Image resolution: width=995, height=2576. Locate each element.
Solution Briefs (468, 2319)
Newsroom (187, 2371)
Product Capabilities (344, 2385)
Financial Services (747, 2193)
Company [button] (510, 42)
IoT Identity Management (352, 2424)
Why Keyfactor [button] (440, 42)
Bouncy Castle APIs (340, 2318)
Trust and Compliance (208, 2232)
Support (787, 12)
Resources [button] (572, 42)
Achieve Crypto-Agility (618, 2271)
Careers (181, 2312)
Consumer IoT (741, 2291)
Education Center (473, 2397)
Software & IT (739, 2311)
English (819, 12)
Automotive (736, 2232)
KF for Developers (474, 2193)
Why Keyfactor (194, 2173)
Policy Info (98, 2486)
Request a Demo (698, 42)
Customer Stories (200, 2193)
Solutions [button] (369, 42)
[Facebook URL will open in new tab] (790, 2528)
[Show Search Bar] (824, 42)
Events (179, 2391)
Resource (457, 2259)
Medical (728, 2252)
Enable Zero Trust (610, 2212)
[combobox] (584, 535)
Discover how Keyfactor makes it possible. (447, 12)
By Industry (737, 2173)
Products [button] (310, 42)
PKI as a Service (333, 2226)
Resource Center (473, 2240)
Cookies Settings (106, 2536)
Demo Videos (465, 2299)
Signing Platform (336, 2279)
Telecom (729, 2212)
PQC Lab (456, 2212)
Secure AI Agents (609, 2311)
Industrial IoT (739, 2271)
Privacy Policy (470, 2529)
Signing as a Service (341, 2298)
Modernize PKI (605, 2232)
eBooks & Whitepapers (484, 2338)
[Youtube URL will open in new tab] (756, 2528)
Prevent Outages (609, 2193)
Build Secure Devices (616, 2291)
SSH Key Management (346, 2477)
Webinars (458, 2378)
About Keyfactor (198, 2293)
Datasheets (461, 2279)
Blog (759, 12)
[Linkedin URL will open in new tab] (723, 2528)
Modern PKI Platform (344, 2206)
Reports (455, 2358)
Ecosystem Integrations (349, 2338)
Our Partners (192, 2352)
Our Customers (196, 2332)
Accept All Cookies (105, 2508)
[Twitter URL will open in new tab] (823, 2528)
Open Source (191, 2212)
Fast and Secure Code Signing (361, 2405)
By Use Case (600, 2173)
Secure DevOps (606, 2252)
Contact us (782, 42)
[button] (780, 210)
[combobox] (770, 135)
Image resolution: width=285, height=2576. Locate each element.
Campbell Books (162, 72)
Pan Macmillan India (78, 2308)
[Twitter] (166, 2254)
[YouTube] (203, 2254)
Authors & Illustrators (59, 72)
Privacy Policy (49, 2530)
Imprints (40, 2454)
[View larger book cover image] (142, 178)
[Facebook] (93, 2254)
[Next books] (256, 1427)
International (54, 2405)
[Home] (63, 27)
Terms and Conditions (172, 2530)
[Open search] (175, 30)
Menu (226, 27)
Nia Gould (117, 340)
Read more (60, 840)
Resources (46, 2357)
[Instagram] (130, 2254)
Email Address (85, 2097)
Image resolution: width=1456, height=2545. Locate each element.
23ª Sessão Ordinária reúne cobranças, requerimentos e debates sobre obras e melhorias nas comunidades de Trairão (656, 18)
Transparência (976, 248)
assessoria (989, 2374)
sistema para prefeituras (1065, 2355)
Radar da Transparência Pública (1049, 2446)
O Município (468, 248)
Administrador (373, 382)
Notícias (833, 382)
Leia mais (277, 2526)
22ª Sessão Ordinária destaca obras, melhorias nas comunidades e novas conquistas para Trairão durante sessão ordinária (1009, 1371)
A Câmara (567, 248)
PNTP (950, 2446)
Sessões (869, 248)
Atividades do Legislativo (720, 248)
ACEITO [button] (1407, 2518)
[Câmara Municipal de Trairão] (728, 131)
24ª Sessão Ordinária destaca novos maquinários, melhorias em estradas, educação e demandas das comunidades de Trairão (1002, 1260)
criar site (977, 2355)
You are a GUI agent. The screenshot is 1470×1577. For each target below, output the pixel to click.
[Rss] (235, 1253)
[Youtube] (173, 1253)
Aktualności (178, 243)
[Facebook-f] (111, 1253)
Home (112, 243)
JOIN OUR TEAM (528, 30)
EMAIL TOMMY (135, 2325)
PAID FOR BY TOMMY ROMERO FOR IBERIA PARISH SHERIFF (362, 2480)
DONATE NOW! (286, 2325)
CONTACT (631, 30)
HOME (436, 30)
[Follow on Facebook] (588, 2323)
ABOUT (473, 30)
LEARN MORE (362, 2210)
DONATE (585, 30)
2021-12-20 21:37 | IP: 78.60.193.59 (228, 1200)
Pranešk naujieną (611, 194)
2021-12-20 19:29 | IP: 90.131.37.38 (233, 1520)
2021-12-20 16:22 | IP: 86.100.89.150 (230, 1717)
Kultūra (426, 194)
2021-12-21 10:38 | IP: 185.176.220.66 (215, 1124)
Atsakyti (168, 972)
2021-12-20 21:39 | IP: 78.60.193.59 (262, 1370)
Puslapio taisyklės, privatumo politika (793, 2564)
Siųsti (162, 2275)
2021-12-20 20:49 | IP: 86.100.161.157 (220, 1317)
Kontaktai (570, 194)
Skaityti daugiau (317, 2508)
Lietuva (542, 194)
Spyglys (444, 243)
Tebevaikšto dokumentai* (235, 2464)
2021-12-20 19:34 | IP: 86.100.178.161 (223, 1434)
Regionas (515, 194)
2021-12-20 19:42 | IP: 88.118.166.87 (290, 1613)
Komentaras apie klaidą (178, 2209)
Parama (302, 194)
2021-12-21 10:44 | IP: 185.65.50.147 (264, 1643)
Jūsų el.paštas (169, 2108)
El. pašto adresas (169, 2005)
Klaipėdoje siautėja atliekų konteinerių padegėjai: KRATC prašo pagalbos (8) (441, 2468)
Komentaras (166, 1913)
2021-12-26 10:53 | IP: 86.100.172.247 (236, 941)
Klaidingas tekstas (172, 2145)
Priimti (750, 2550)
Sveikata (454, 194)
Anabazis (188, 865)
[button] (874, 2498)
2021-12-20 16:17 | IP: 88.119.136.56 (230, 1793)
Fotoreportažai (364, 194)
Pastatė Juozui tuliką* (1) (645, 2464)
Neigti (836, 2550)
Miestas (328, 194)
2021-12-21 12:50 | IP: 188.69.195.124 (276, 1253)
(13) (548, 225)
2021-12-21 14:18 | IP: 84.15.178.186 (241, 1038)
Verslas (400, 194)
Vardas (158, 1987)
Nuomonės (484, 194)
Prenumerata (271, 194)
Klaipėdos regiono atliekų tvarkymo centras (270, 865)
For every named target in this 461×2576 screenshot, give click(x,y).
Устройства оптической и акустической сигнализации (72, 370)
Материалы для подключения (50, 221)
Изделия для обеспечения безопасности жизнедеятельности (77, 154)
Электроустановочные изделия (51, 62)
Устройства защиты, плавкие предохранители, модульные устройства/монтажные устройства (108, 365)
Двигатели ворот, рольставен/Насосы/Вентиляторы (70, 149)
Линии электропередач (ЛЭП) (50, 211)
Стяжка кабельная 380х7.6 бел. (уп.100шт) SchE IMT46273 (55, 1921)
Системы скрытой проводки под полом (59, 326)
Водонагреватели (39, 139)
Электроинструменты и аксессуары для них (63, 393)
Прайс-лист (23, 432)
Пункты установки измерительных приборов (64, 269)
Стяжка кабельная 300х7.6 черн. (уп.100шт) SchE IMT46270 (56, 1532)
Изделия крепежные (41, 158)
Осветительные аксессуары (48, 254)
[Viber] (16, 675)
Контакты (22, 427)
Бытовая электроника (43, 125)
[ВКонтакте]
════
* [ABOUT THIS TASK]: Within the material above, extract exactly the lines that start at the line containing "Kontaktai (570, 194)" and stop after the line containing "El. pašto adresas (169, 2005)", and only those.

* [ANSWER TO THIS PROBLEM]:
Kontaktai (570, 194)
Skaityti daugiau (317, 2508)
Lietuva (542, 194)
Spyglys (444, 243)
Tebevaikšto dokumentai* (235, 2464)
2021-12-20 19:34 | IP: 86.100.178.161 (223, 1434)
Regionas (515, 194)
2021-12-20 19:42 | IP: 88.118.166.87 (290, 1613)
Komentaras apie klaidą (178, 2209)
Parama (302, 194)
2021-12-21 10:44 | IP: 185.65.50.147 (264, 1643)
Jūsų el.paštas (169, 2108)
El. pašto adresas (169, 2005)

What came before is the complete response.